The Beginning of the New Year

International New Year’s Eve traditions

I got a visit from Paula between Christmas and New Year, another volunteer from Germany, who makes her EVS close to Lake Balaton. She told me she would go to Budapest for New Year’s Eve, meeting there with a few of the volunteers she met during her On-Arrival-Training, and invited me to come with her.

I didn’t have any other plans for New Year so I accepted with pleasure.

And so we travelled to Budapest together, on the last day of 2018, and wandered around in the city for a few hours, gaping at the amounts of people gathering in the capital for the turning of the year and marvelling about the Hungarian Silvester traditions.

Instead of lighting big fireworks, the Hungarians dress theirselves up, with colourful wigs, blinking devil-horns and more. You can also find lots of small party horns, and the sound level in the city rises a lot once the sun has set.
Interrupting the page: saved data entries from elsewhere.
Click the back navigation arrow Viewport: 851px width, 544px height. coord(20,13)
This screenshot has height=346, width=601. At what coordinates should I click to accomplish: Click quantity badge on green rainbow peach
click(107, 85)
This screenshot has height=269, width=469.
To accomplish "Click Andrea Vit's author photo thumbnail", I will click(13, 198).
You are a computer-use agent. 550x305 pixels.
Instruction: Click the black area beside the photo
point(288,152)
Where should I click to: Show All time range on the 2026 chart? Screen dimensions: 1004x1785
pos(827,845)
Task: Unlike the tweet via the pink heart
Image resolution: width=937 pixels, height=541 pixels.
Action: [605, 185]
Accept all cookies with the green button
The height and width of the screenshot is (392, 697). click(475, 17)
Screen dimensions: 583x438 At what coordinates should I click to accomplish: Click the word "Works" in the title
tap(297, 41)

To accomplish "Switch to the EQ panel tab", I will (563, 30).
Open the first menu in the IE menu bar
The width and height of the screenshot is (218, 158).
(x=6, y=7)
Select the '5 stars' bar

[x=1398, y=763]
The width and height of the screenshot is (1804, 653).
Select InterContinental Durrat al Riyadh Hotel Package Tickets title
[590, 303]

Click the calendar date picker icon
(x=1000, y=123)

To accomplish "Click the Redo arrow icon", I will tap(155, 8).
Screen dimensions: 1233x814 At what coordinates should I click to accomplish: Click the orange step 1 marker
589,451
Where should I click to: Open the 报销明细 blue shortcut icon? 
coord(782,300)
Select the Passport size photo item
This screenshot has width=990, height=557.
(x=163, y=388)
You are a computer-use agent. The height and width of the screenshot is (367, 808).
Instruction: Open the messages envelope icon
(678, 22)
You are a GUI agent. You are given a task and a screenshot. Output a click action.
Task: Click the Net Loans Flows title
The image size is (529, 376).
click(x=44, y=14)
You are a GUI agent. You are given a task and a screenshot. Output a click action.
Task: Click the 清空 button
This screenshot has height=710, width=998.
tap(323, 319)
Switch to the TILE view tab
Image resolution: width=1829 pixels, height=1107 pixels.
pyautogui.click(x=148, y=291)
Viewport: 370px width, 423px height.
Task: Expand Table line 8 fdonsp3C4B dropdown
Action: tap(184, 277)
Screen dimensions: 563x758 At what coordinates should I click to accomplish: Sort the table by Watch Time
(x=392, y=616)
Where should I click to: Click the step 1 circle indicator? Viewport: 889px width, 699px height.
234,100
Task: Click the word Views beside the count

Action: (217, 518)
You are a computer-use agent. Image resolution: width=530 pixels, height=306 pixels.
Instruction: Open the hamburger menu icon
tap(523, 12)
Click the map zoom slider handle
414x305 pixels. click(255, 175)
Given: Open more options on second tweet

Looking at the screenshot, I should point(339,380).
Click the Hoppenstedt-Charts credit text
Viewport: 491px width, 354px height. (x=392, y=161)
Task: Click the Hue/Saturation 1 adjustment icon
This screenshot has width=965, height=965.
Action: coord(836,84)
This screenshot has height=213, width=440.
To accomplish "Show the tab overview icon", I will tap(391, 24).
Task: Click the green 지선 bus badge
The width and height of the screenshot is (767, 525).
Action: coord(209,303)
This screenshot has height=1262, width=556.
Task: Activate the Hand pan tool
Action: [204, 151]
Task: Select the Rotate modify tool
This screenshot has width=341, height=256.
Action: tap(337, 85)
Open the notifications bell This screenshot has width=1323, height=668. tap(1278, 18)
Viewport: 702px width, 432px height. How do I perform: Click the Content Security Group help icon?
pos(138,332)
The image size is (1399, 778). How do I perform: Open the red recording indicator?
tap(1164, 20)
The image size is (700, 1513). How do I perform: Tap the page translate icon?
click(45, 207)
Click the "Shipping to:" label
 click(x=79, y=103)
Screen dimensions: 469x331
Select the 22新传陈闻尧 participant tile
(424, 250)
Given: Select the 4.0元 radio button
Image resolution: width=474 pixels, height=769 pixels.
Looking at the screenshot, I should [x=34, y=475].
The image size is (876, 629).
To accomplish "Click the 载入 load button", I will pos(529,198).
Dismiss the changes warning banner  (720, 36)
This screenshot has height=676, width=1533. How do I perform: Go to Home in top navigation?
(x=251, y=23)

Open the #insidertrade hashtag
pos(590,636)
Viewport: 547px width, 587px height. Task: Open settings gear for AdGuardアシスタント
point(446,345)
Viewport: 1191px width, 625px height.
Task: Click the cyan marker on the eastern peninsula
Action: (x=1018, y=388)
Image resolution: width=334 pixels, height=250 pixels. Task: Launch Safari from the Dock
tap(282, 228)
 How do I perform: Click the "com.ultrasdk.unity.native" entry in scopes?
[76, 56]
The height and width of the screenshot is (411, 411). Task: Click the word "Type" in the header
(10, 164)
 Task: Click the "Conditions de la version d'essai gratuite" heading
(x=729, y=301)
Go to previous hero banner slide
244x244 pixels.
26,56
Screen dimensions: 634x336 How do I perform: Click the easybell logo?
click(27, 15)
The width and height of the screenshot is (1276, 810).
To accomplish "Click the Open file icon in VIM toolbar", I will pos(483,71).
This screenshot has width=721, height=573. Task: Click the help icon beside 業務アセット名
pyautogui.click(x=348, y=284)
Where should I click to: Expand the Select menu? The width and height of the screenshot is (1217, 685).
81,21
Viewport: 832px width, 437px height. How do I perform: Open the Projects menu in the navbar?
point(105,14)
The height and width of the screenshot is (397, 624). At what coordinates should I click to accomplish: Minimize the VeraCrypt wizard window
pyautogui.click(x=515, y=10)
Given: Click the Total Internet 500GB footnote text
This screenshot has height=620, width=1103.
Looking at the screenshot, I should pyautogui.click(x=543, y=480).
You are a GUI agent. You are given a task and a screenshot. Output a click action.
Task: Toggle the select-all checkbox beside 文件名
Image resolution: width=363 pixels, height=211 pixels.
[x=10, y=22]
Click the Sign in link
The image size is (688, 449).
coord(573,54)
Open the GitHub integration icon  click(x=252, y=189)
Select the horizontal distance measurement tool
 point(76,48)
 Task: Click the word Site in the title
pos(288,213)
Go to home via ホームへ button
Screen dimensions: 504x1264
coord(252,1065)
In the early evening Paula and I go to her acquaintances, a Spaniard and an Italian girl, living on the Buda side, opposite of the Parliament. A little later another Italian girl turns up and we start the last meal of the year: a columbian salad, vegetable rice, lenses (for riches in the new year) and small vegetable balls.

After dinner (where we already made a great many jokes about how “there is so much to eat, this will be enough to last till the end of the year”) and a small rest the two Italians used to style themselves up a little, we continue our journey to a couple of other volunteers on the Pest side, which whom we would spend the turning of the year. The streets were even fuller than during the afternoon and the silence of the flat of our new hosts a welcome change from the hooting outside.

Most of the other volunteers there are from Austria, but there were also two French girls and three girls from Brazil.

And partying with Brazilians is an experience in itself.

They are loud, happy, magically drawn to music and spreading a cheerful good mood.

Until Paula and I had met the Brazilians, the “this year is nearly over” feeling had been missing. When we made our way over to the parliament, to celebrate the beginning of the new year on the shore of the Danube, it was the crazy party mood of the Brazilians that finally gave me that feeling.

Funnily enough we met two other Brazilians where we waited for the Countdown, and they even shared their grapes with us after 2019 had started. Everyone got seven grapes, to ensure happiness, health, money and good mood for the upcoming year.

We continued partying for a little while longer, met a few Japanese guys and a girl from Sri Lanka along the way and I made my way back to Vereb in the early hours of the morning, which I reached when the sun was just starting to peek over the horizon.